-- start of Listed entries --

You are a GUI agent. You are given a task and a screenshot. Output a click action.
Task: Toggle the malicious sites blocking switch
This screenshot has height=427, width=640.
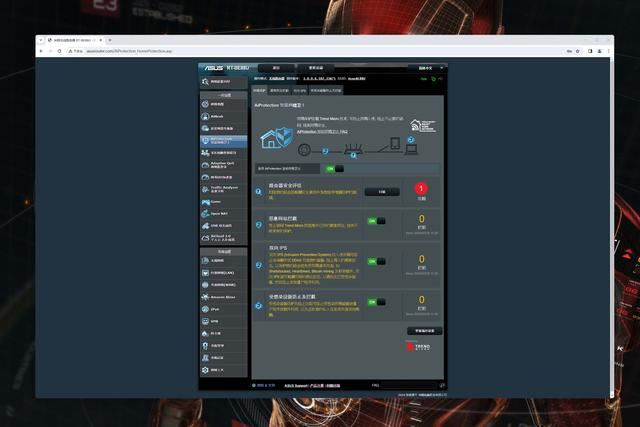point(376,221)
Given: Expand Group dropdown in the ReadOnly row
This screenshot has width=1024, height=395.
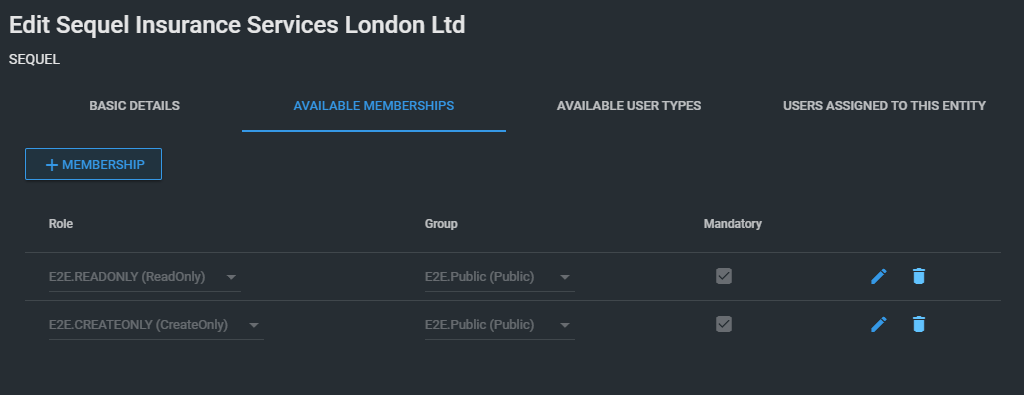Looking at the screenshot, I should pos(565,277).
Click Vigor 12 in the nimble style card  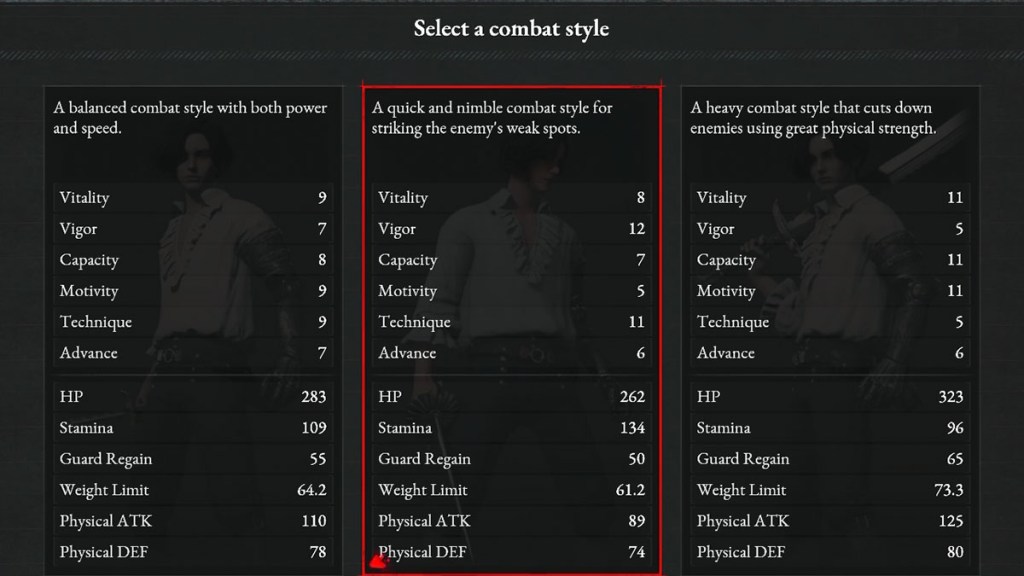511,229
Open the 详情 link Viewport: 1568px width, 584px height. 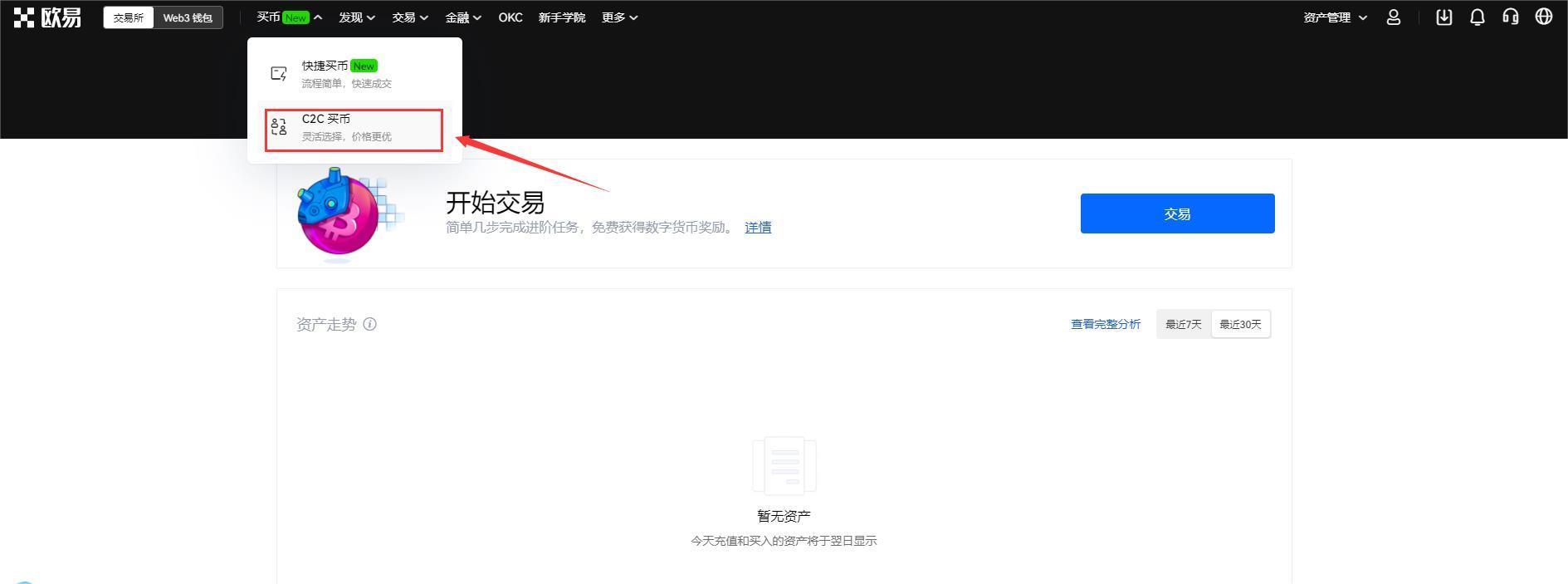click(758, 227)
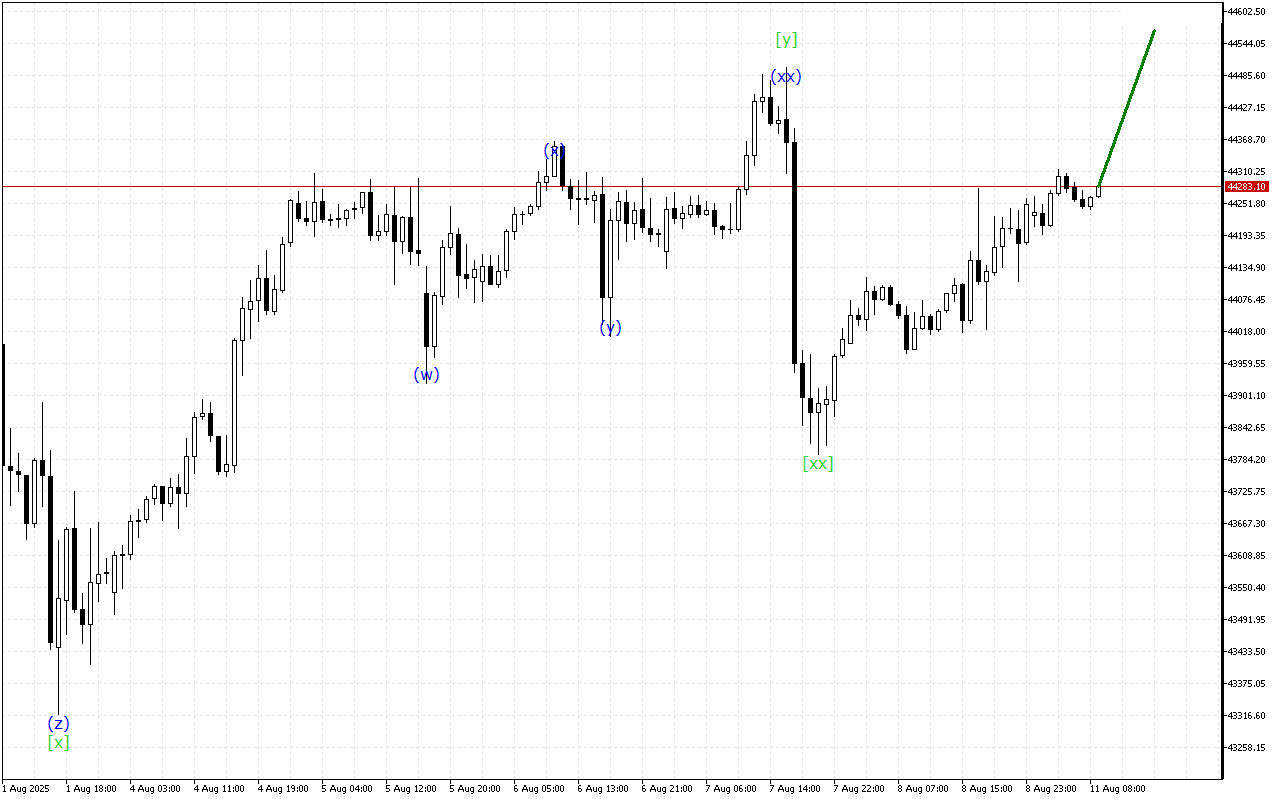This screenshot has width=1280, height=800.
Task: Click the blue (w) wave label
Action: [426, 375]
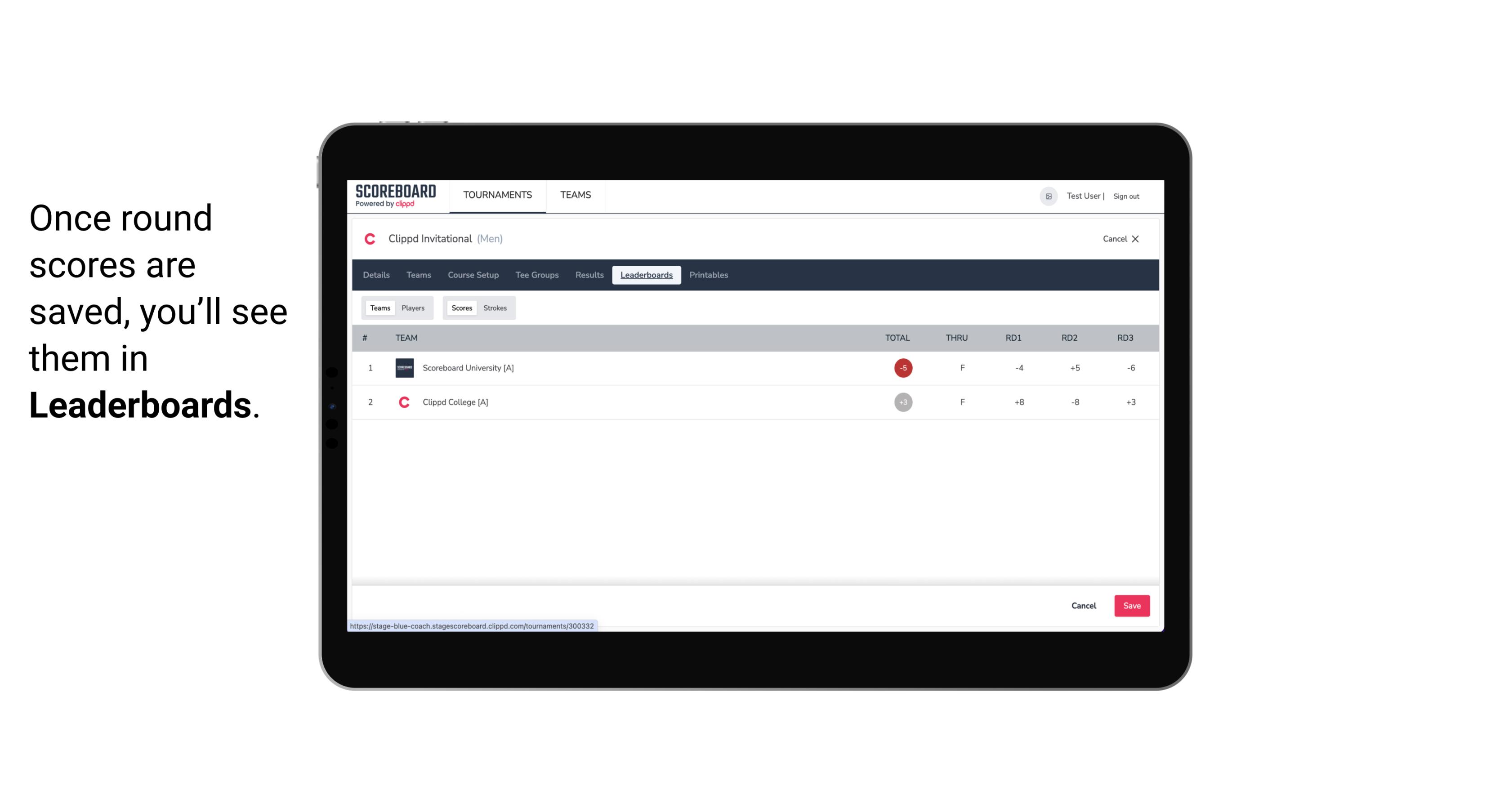Click the Scores filter button

461,307

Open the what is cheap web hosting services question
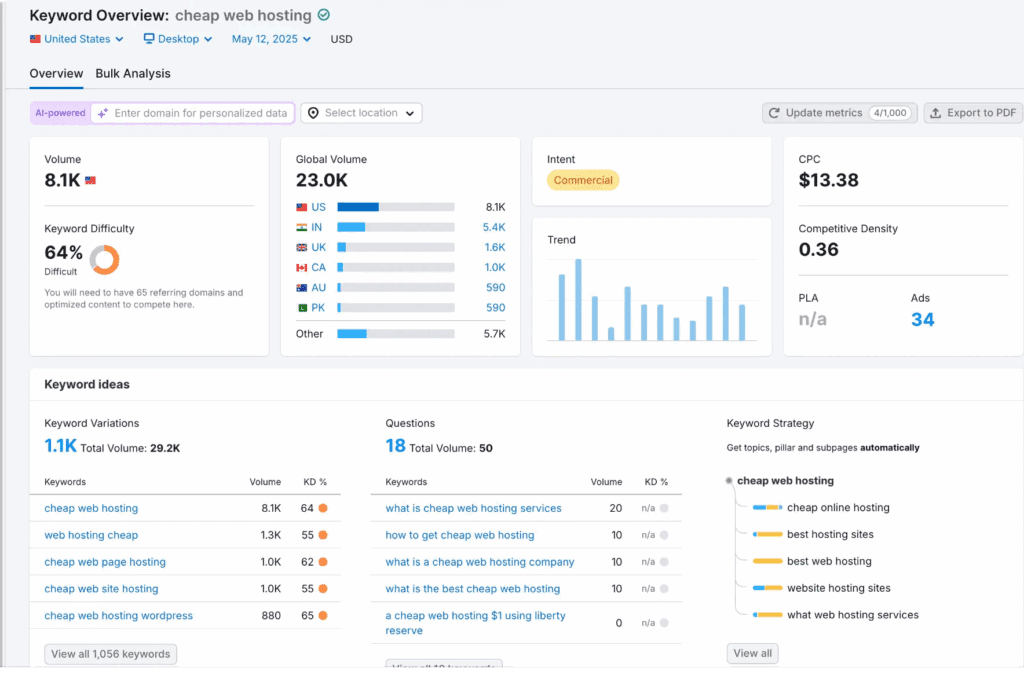point(472,508)
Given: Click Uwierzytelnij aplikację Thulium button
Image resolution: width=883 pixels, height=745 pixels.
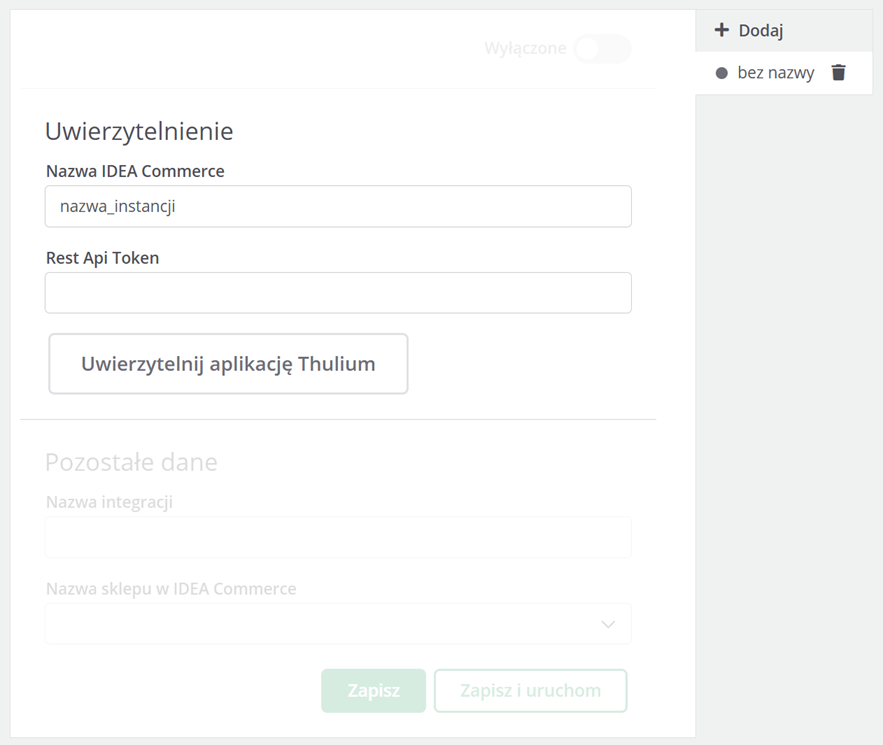Looking at the screenshot, I should (228, 364).
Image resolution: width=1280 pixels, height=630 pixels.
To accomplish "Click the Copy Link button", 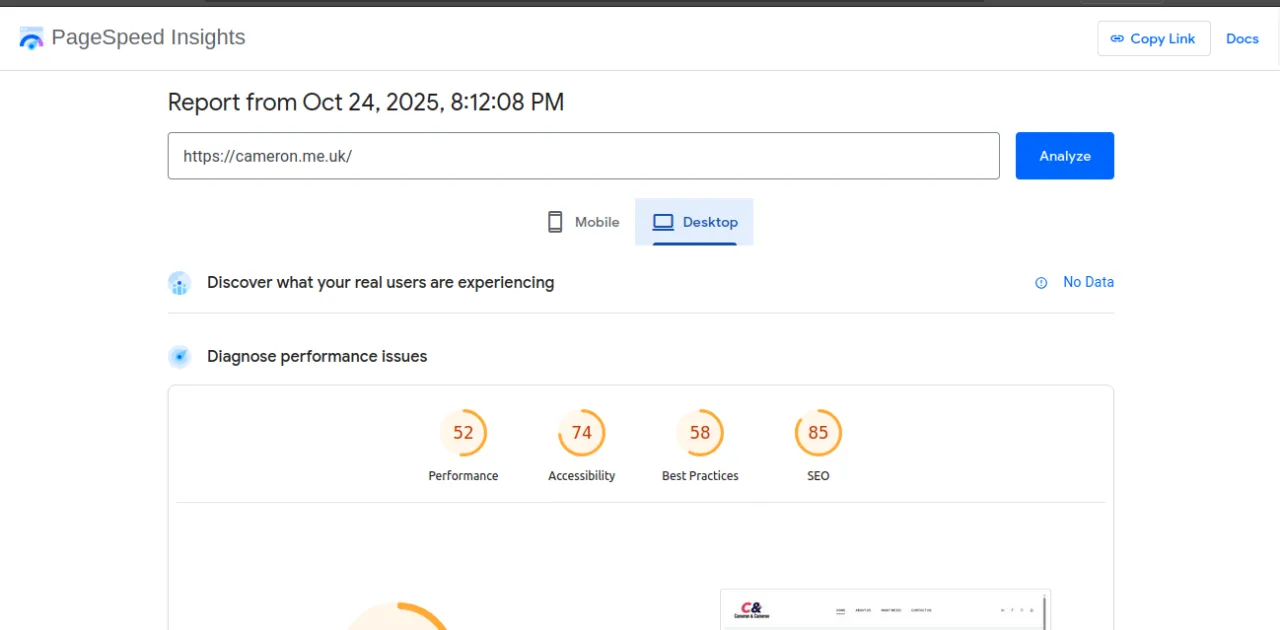I will (1153, 39).
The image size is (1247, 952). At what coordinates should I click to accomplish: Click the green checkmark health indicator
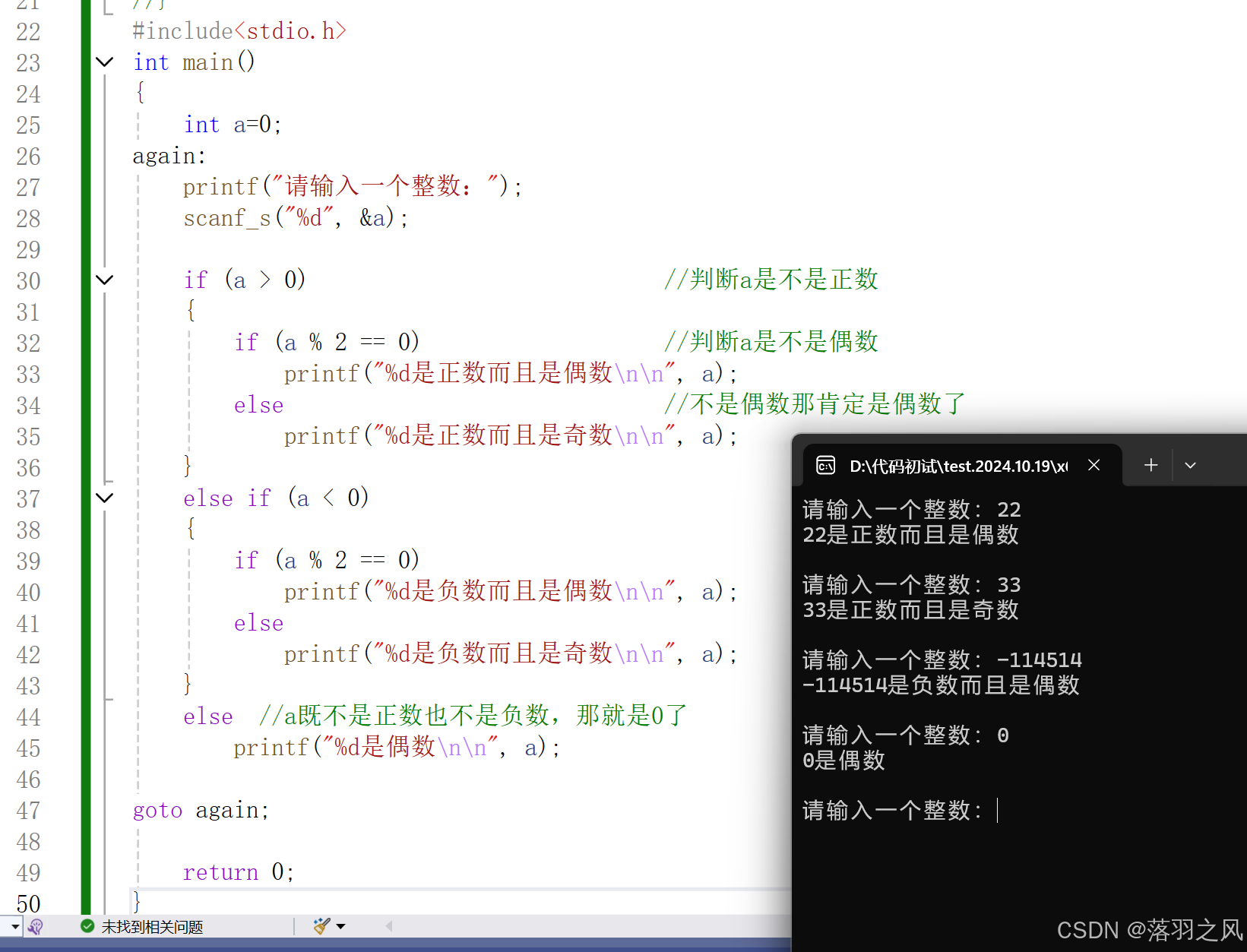click(x=86, y=926)

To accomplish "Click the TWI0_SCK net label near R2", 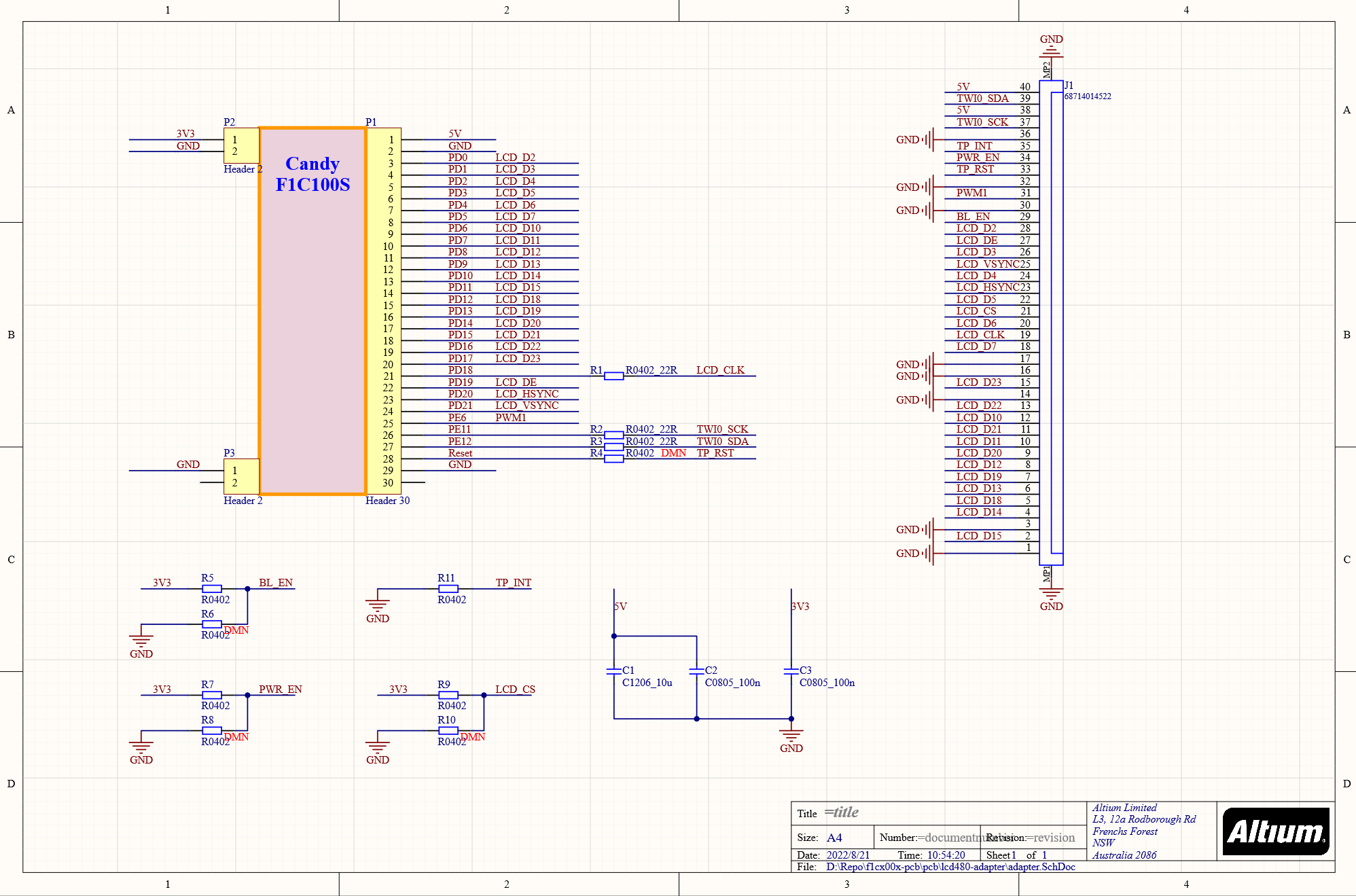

-- end of Listed entries --

Given problem »
Rewrite the lines between the line holding "Open the what" and the line holding "Looking at the screenshot, I should (228, 364).", inclusive, replacing "cheap" with "affordable" and leaving everything else unchanged. Omit the pictures from your answer.

Output of the exercise »
Open the what is affordable web hosting services question
point(472,508)
Given: Click Uwierzytelnij aplikację Thulium button
Image resolution: width=883 pixels, height=745 pixels.
Looking at the screenshot, I should (228, 364).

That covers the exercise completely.